DOCUMENT EXTRACT ::
───

Creating an array of unique elements

Guilherme Vieira n2.nitrogen at gmail.com
Mon Dec 27 06:14:58 PST 2010


On Mon, Dec 27, 2010 at 12:14 PM, Guilherme Vieira <n2.nitrogen at gmail.com>wrote:

> Ah, yeah. I think you're right. Set is exactly what I need, and the fact
> that it works with hashes is even better. A pity D still doesn't have it,
> since it looks very useful, but thanks for your response. I'll take a look
> at your implementation later.
>
> Is there any prevision for sets in core D or Phobos?
>
> --
>
> Atenciosamente / Sincerely,
> Guilherme ("n2liquid") Vieira
>
>
> On Mon, Dec 27, 2010 at 11:39 AM, spir <denis.spir at gmail.com> wrote:
>
>> On Mon, 27 Dec 2010 05:22:14 -0200
>> Guilherme Vieira <n2.nitrogen at gmail.com> wrote:
>>
>> > Right now I'm wondering how's the best way to create a dynamic array
>> object
>> > which will only accept "unique" elements (i.e., elements != from the
>> > existing elements in the array).
>>
>> (Take my words with precaution because I don not know D very well myself.)
>>
>> Hello Guilherme. If I understand your purpose correctly, what you're
>> trying to define is a set, not an array, in the common sense of the terms in
>> programming. To ensure uniqueness, you'd need to check whether the element
>> exits already, which can only be very slow using an array (O(n)): you need
>> to traverse the array element per element. Sets instead are build using data
>> structures that allow this check to be far faster, by looking up a given
>> element in a more clever way.

───

REQUIRED TASK :: Write what comes next in the mailing-list thread on creating an array of unique elements, starting right after its last sentence. The lines further down have nothing to do with this.

MATERIAL PROVIDED ::

───

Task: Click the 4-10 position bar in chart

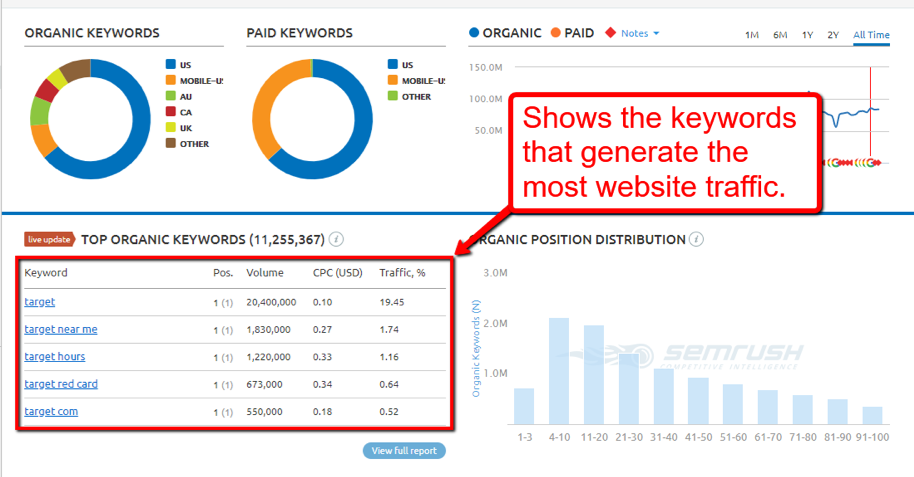Action: pyautogui.click(x=559, y=370)
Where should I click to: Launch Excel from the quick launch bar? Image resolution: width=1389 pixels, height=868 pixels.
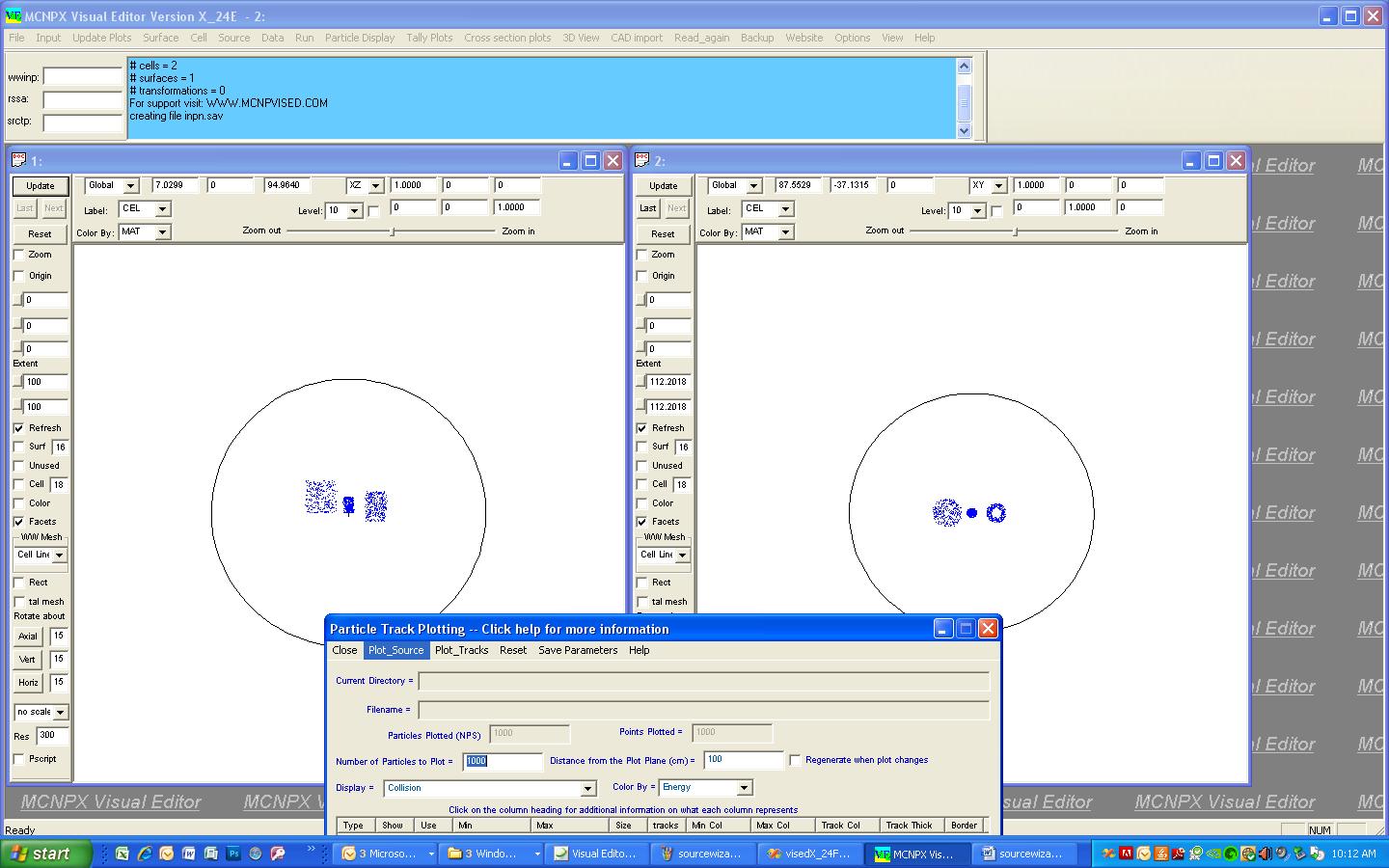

───

ANSWER TO THIS PROBLEM ::
>>
>> There is no builtin Set type in D yet. The simplest way (and maybe the
>> best) would be use associative arrays where keys would be actual elements
>> and values just fake. (e in set) would tell you what you need. Depending on
>> your requirements, trying to put an existing element would just put it again
>> with no change, or should throw an error. In the latter case, you need to
>> check it yourself or build a wrapper type (struct or class) around builtin
>> associative arrays.
>>
>> For instance:
>>    Existence[Element] set;
>>    Element[] elements = ['a','c','e'];
>>    Element[] values = ['a','b','c','d','e'];
>>    foreach (element ; elements)
>>        set[element] = EXISTS;
>>    // Note: 'in' actually return a pointer to element.
>>    foreach (value ; values)
>>        writeln(cast(bool)(value in set));
>>
>> Note: I have a Set type in stock at
>> https://bitbucket.org/denispir/denispir-d/src/b543fb352803/collections.d,
>> but wonder whether it's really necessary given the above. But you can have a
>> look to see how it's done (this would give you some hints about "language
>> methods" called 'opSomething', see TDPL's index).
>>
>>
>> Denis
>> -- -- -- -- -- -- --
>> vit esse estrany ☣
>>
>> spir.wikidot.com
>>
>>
Eek..! sorry for top-posting.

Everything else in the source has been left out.